無理解の壁・後篇 似て非なるGMSの食品売場と食品スーパー
データでみるGMSとSMの決定的な違い
データも見てみよう。図表2はGMSとSMの1日当たり1店当たり食品売上高(平日・週末)、図表3はGMSとSMの1日当たり1店当たり食品購入客数(平日・週末)である。筆者がビジネススクールでの講義や各種講演会で用いているもので、グラフは複数のGMS・SM企業からヒアリングしたデータの平均値(グラフは概算値で表記)である。大都市と地方で若干の差はあるが、GMS・SMともに各社とも概ね同水準の数値であった。

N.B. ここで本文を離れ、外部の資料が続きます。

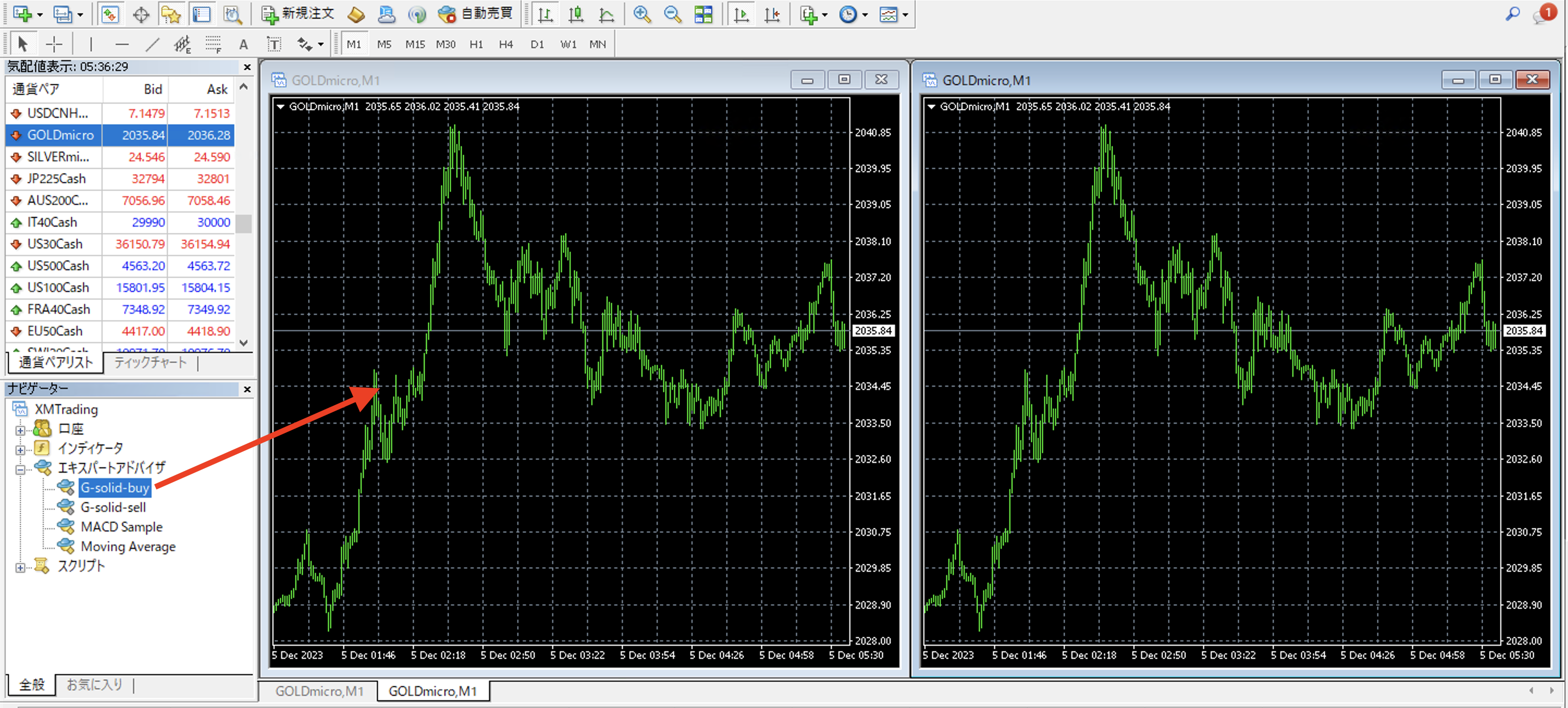Click the tile windows icon
This screenshot has width=1568, height=708.
[x=703, y=14]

図表2の1店当たり食品売上高(千円/日/店)を見ると、同じ食品売場といっても売上水準が全く異なり、GMSの食品売上高はSMの約2倍に達する。また、平日・週末の差でみると、SMは平日・週末の差が10数%増し程度だが、GMSの週末販売額は平日の約3割増しであり、GMSは週末に“ガツンと売る”志向の強い業態であることが示される。

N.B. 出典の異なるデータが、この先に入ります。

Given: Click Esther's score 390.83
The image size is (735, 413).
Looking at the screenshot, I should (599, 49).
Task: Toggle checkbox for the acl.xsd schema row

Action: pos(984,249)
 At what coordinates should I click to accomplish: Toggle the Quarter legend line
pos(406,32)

そして、図表3の1店当たり食品購買客数(人/日/店)が今回のポイントである。GMSの食品購買客数はSMのそれに対して平日・週末ともに約2倍(1.8倍)に達する。逆に言えば、SMの客数はGMSの食品売場の約半分強に過ぎない。したがって、GMSの食品売場と同様の客数想定の下でSMの販売計画(=生鮮食品の製造計画)を立てると、結果は大量の値下げロス・廃棄ロスがもたらされ、店舗損益を著しく棄損することとなる。SMで店舗利益を確保するためには、限られた客数を前提にした、精度の高い数量管理(=SKUごとのきめ細かな製造計画・追加生産・売切れ御免の割り切り等)に裏付けられた粗利益確保が必須なのだ。
上記が“GMSは集客で売上を稼ぎ、SMはオペレーションで利益を稼ぐ”と表現した理由である。
小売業界においては、資本関係上、SM企業がGMS企業の連結子会社となっている場合が多く、今後も多くの再編があるのであろう。そして、地域に密着したSM企業が残念な事態になりうるかもしれない。
通りすがりの小売アナリストの言説ではあるものの、心あるGMSの経営者や従事者に届くことを祈りながら、そんなことを思う今日この頃である。